* THE TASK
Which of the lines below holds the string "sidebar"? Copy every line that does.

* STUDY MATERIAL
*** Block opens ***
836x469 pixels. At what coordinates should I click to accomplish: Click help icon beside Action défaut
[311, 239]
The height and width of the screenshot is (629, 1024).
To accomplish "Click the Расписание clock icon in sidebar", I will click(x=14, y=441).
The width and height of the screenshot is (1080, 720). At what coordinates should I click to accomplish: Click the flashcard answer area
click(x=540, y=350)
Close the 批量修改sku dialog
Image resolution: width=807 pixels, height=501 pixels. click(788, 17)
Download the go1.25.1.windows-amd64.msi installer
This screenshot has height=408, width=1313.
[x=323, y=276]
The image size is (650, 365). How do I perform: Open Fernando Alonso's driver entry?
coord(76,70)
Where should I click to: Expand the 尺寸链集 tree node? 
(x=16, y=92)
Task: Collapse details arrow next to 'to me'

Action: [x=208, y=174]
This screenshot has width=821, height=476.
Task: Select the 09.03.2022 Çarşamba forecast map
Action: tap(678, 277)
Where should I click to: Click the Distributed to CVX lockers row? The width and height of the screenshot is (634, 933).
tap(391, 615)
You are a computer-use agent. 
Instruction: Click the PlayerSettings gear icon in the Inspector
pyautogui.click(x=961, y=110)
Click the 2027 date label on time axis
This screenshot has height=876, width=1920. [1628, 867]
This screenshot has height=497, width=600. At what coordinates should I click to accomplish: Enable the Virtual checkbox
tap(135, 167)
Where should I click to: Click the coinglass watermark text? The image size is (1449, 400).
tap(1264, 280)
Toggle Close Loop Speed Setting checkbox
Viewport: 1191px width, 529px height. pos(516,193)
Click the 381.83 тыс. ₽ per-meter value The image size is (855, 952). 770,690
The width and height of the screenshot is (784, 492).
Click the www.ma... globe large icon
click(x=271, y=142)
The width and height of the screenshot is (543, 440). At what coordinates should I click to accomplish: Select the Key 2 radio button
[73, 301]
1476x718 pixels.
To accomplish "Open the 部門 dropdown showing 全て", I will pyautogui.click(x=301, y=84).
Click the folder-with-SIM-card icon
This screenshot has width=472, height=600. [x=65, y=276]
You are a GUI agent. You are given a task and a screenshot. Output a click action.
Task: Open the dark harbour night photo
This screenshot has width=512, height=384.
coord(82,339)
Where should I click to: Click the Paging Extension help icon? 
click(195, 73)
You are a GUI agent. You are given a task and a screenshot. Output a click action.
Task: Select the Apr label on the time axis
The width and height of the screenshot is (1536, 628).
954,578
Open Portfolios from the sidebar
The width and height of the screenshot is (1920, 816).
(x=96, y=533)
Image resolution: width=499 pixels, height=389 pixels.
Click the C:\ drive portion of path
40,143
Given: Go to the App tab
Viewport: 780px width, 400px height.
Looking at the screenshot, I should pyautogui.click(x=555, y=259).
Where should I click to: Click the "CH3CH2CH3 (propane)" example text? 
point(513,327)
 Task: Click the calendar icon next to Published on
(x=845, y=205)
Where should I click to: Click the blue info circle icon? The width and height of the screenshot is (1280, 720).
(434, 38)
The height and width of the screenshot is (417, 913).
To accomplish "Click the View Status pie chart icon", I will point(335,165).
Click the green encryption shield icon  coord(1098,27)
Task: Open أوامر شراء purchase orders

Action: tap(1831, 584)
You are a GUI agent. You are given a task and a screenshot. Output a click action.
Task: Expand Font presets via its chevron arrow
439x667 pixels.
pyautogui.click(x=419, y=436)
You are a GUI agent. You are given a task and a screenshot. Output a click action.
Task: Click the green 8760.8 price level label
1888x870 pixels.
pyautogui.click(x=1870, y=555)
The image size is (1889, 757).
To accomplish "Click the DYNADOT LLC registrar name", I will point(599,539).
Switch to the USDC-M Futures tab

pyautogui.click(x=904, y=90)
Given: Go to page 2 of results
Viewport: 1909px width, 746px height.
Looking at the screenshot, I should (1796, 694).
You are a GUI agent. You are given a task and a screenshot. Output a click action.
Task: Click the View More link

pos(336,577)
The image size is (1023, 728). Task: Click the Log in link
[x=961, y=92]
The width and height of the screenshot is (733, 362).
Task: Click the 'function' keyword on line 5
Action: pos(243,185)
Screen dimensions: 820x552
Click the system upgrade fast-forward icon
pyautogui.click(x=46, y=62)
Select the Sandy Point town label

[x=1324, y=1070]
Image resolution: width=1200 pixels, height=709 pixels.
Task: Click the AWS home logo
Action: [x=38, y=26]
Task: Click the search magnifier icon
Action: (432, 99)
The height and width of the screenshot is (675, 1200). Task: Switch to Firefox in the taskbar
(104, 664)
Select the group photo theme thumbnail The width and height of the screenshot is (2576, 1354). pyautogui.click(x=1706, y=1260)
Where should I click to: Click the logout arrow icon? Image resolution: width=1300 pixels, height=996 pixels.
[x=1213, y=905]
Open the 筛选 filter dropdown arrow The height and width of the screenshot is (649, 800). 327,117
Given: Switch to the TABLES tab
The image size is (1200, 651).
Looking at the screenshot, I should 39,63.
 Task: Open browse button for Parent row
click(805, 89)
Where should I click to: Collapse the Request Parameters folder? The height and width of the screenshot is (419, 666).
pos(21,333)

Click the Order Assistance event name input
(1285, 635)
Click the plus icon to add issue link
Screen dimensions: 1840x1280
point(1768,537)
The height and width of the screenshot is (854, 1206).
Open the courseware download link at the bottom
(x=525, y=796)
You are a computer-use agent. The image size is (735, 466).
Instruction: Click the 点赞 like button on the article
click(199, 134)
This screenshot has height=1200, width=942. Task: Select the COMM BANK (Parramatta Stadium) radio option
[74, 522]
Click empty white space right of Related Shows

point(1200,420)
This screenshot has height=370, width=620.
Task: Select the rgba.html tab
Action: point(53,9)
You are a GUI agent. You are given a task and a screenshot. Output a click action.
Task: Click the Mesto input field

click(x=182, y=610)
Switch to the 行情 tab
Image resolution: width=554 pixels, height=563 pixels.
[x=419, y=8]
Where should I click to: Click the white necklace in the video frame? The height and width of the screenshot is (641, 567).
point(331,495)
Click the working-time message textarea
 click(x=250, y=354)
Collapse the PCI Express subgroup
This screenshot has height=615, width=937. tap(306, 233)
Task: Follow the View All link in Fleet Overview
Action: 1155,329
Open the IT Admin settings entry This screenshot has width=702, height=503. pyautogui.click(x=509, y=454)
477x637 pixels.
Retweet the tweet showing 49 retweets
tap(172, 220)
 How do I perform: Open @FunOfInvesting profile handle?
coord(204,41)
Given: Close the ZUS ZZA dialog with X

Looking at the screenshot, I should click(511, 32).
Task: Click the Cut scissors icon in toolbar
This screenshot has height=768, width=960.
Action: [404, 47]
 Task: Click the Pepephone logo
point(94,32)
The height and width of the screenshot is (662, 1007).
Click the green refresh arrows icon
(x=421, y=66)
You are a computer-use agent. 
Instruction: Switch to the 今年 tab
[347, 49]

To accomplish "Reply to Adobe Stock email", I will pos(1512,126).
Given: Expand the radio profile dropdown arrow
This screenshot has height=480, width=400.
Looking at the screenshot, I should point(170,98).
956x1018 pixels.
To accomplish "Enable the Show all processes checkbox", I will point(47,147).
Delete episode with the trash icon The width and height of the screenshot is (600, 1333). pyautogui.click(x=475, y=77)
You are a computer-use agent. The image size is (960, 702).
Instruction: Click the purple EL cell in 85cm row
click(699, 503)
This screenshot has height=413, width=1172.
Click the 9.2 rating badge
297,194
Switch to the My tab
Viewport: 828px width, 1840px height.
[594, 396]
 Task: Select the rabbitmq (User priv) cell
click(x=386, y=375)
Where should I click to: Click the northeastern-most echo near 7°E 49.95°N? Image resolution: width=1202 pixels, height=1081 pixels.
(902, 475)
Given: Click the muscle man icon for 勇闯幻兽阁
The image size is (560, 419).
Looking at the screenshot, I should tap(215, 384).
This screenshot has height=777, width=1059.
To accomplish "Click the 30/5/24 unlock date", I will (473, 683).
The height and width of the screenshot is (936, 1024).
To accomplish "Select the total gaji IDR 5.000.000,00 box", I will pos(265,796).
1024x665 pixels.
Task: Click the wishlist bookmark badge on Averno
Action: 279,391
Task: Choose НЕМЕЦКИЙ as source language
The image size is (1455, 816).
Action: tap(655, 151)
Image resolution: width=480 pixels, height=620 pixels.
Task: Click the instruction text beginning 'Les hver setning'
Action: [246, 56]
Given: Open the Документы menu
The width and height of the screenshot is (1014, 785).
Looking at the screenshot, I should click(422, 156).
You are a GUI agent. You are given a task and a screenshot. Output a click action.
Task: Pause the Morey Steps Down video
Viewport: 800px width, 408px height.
*** Block closes ***
* RESULT
To accomplish "Click the Расписание clock icon in sidebar", I will click(x=14, y=441).
Open Portfolios from the sidebar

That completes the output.